EXERCISE DETAILS -
For the entries that follow, retype exactly the lines from the one containing "The width and" to the one containing "The height and width of the screenshot is (502, 868).", inclusive, and only those. Images stay out of the copy.

[Screenshot grounding data]
★ ★ ★ ★ ★ ★ ★

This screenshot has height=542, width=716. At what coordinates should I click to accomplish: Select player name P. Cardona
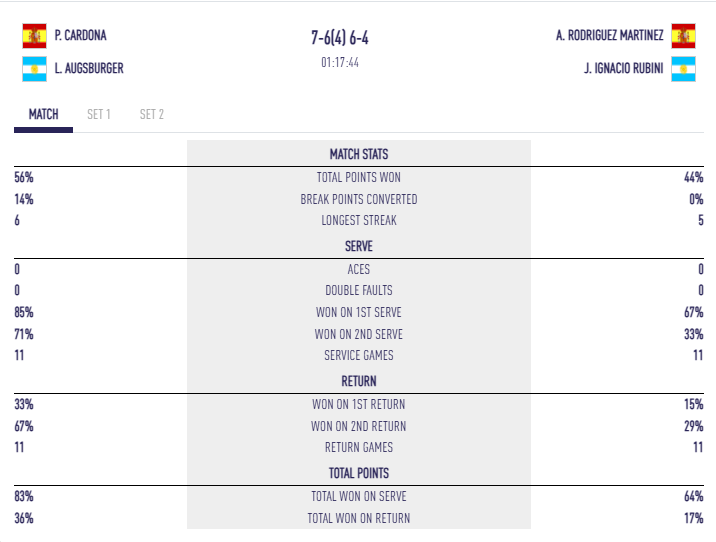pyautogui.click(x=80, y=35)
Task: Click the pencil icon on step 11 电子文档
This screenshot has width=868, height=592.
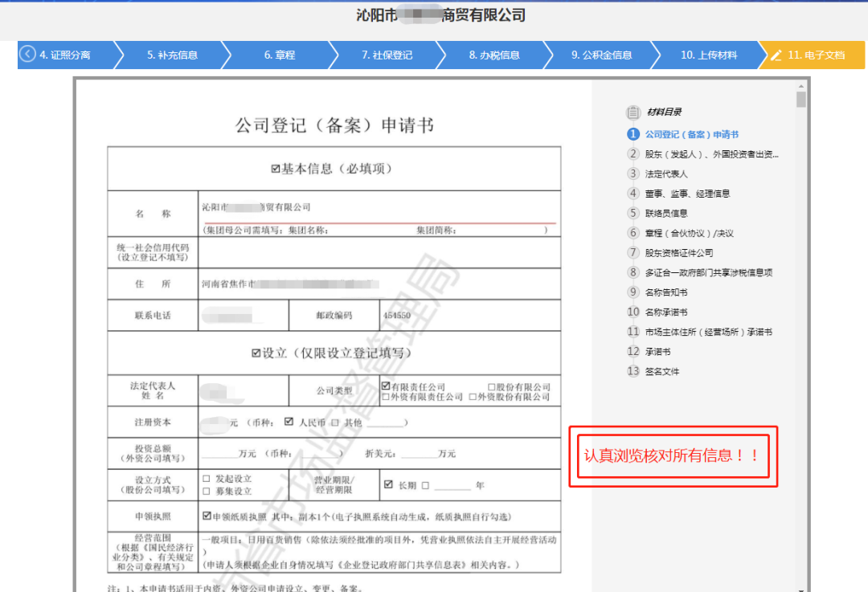Action: [776, 55]
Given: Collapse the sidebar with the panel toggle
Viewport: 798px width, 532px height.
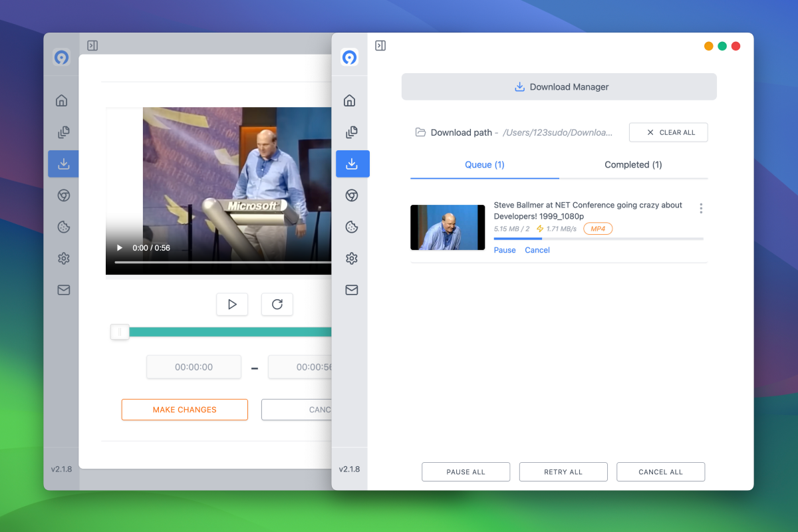Looking at the screenshot, I should click(x=380, y=45).
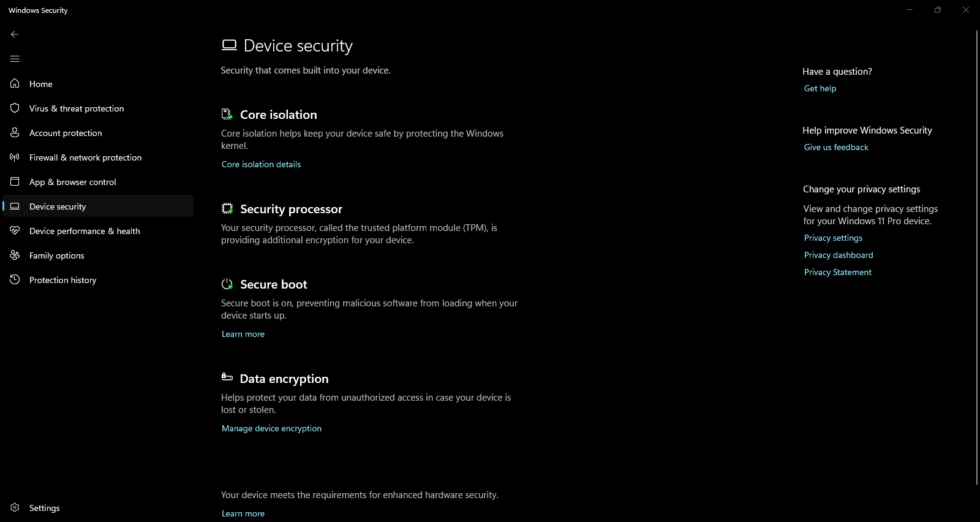Click Manage device encryption
The height and width of the screenshot is (522, 980).
(271, 428)
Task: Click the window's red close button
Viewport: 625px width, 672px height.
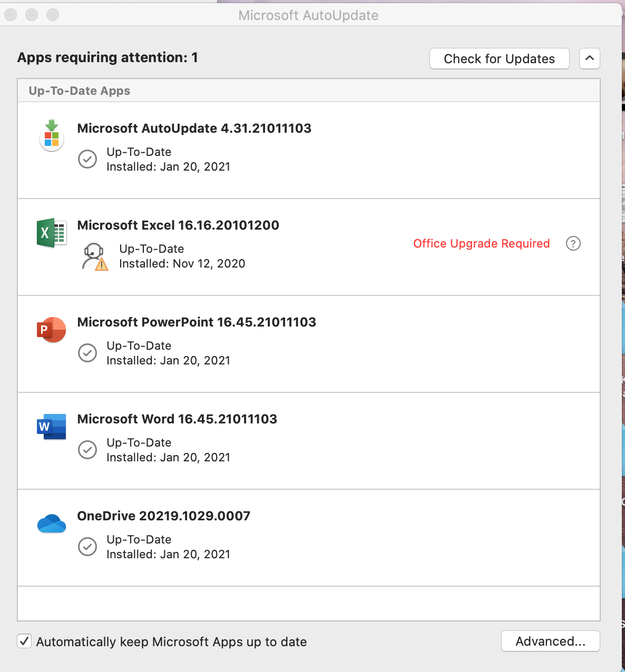Action: point(11,15)
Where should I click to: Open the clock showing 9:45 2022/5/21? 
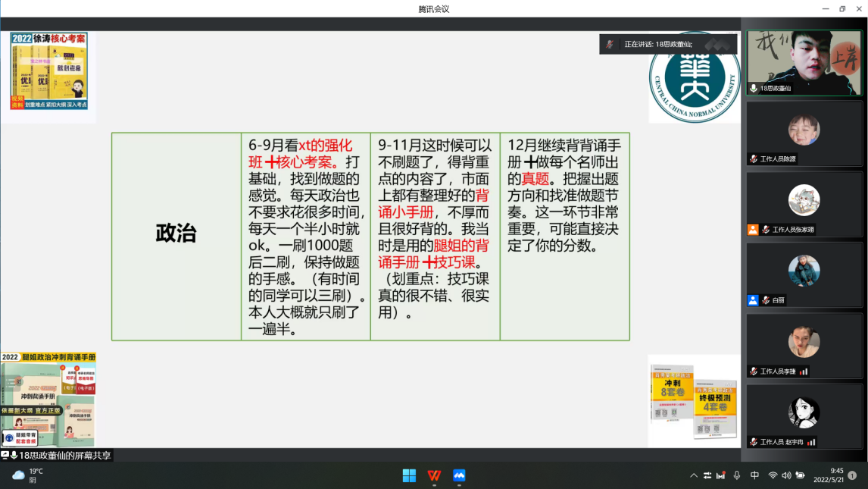pos(828,475)
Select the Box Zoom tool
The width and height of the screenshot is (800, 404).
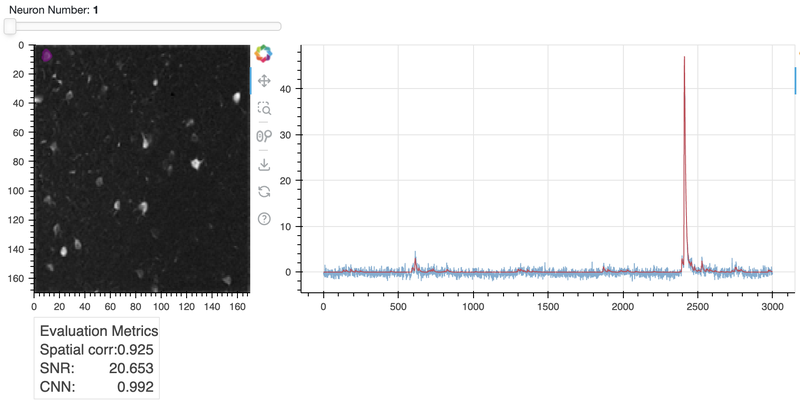264,108
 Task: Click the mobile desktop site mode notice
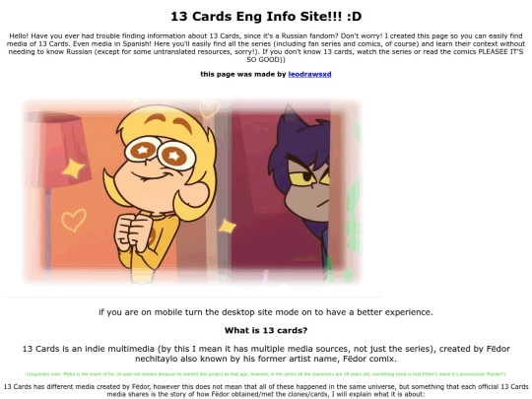pos(266,312)
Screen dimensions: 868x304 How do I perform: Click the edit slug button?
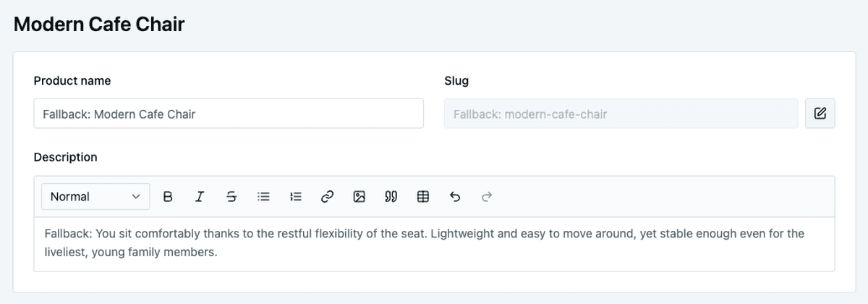(820, 114)
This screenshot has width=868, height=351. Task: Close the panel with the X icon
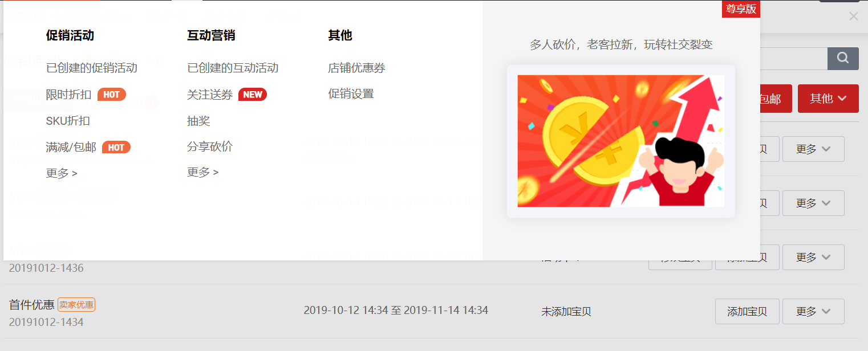pyautogui.click(x=854, y=17)
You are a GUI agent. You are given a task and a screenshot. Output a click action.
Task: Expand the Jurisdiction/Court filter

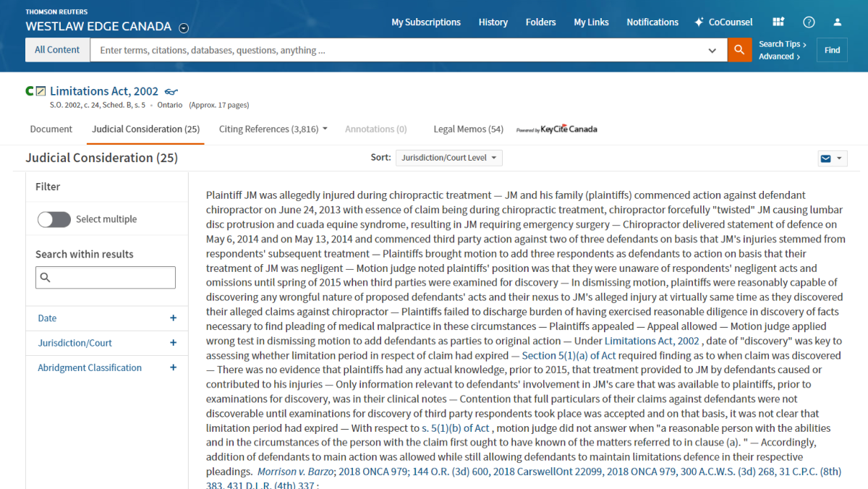pyautogui.click(x=173, y=343)
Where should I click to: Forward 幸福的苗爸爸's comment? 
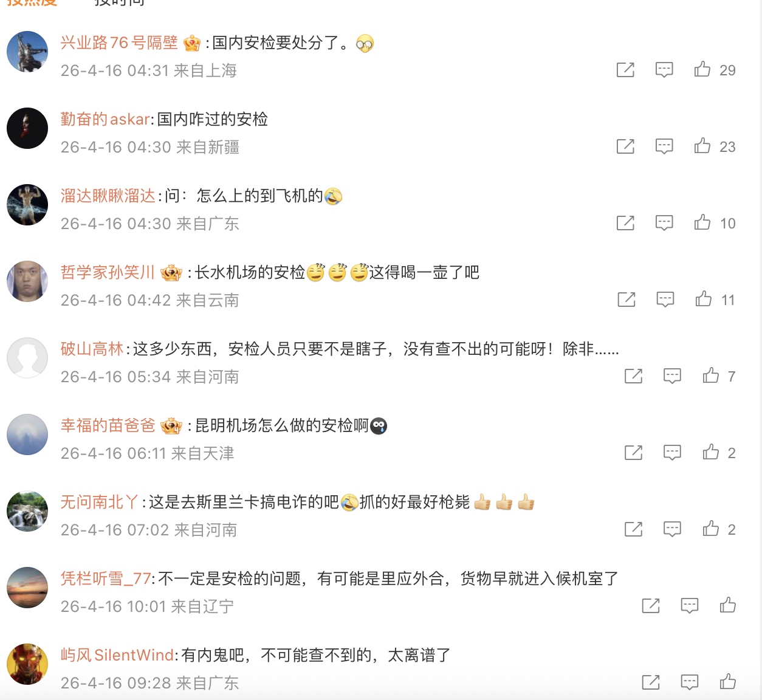(633, 453)
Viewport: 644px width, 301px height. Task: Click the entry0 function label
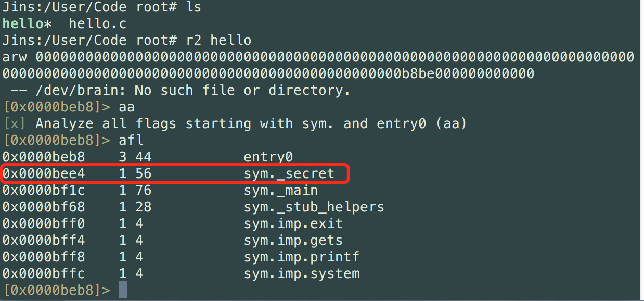click(x=268, y=157)
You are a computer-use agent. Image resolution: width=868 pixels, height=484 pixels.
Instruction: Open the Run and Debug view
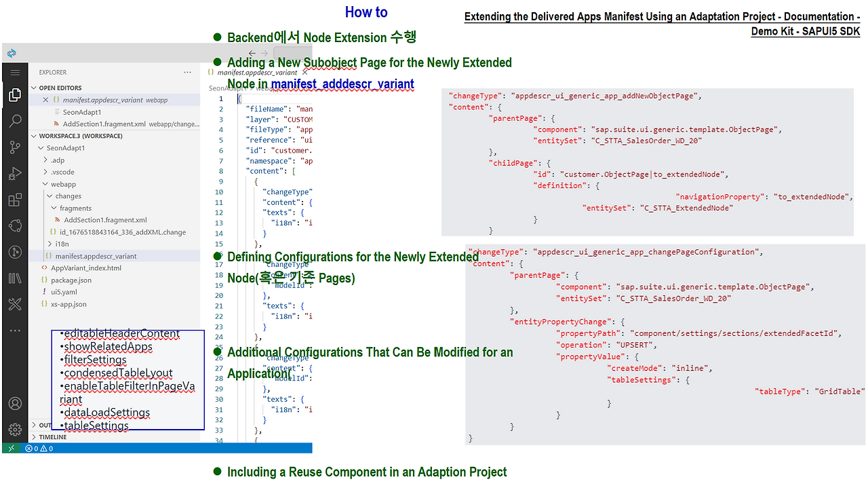15,174
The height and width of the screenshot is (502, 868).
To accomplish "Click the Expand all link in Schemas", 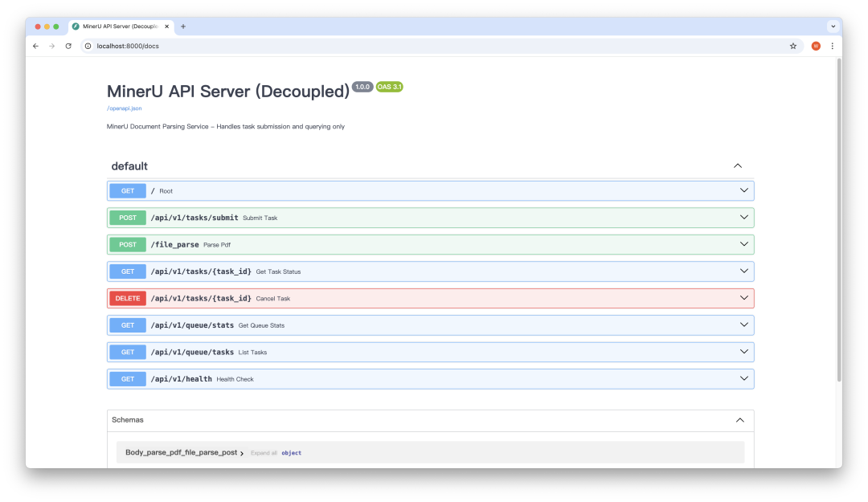I will pos(264,453).
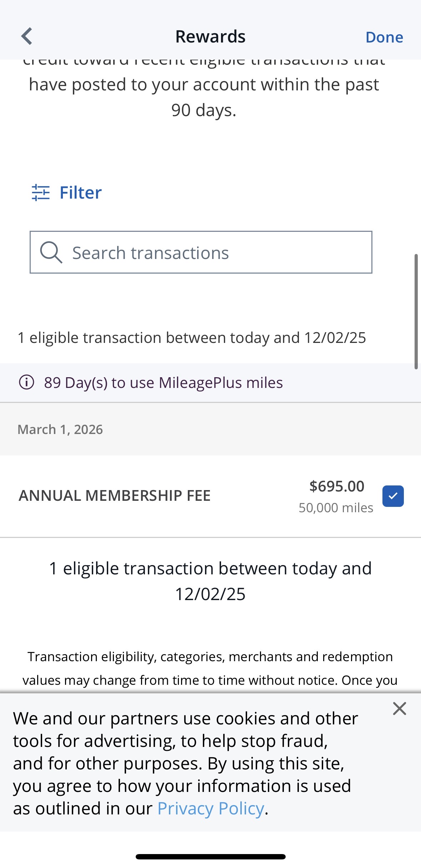Uncheck the Annual Membership Fee checkbox

[x=393, y=496]
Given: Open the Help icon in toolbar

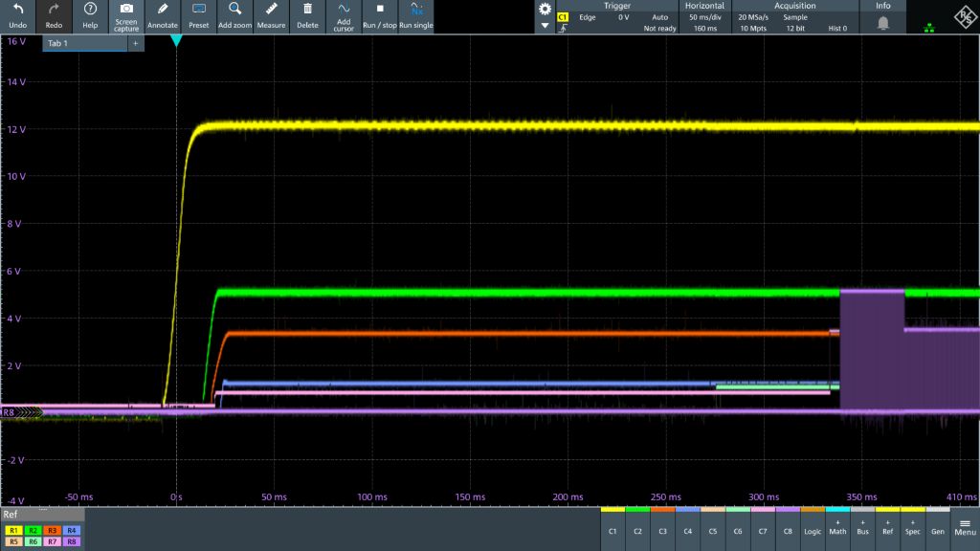Looking at the screenshot, I should pos(90,10).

★ ★ ★ ★ ★ ★ ★

WRITTEN SOLUTION -
The width and height of the screenshot is (800, 404).
264,108
 Task: Click the mobile desktop site mode notice
pos(266,312)
Screen dimensions: 868x304 How do I perform: Click the edit slug button?
(820, 114)
This screenshot has width=868, height=351. Task: Close the panel with the X icon
pyautogui.click(x=854, y=17)
You are a GUI agent. You are given a task and a screenshot. Output a click action.
Task: Expand the Jurisdiction/Court filter

pyautogui.click(x=173, y=343)
Where should I click to: Forward 幸福的苗爸爸's comment? 
(633, 453)
Viewport: 644px width, 301px height. Task: Click the entry0 function label
click(x=268, y=157)
You are a computer-use agent. Image resolution: width=868 pixels, height=484 pixels.
Instruction: Open the Run and Debug view
15,174
The height and width of the screenshot is (502, 868).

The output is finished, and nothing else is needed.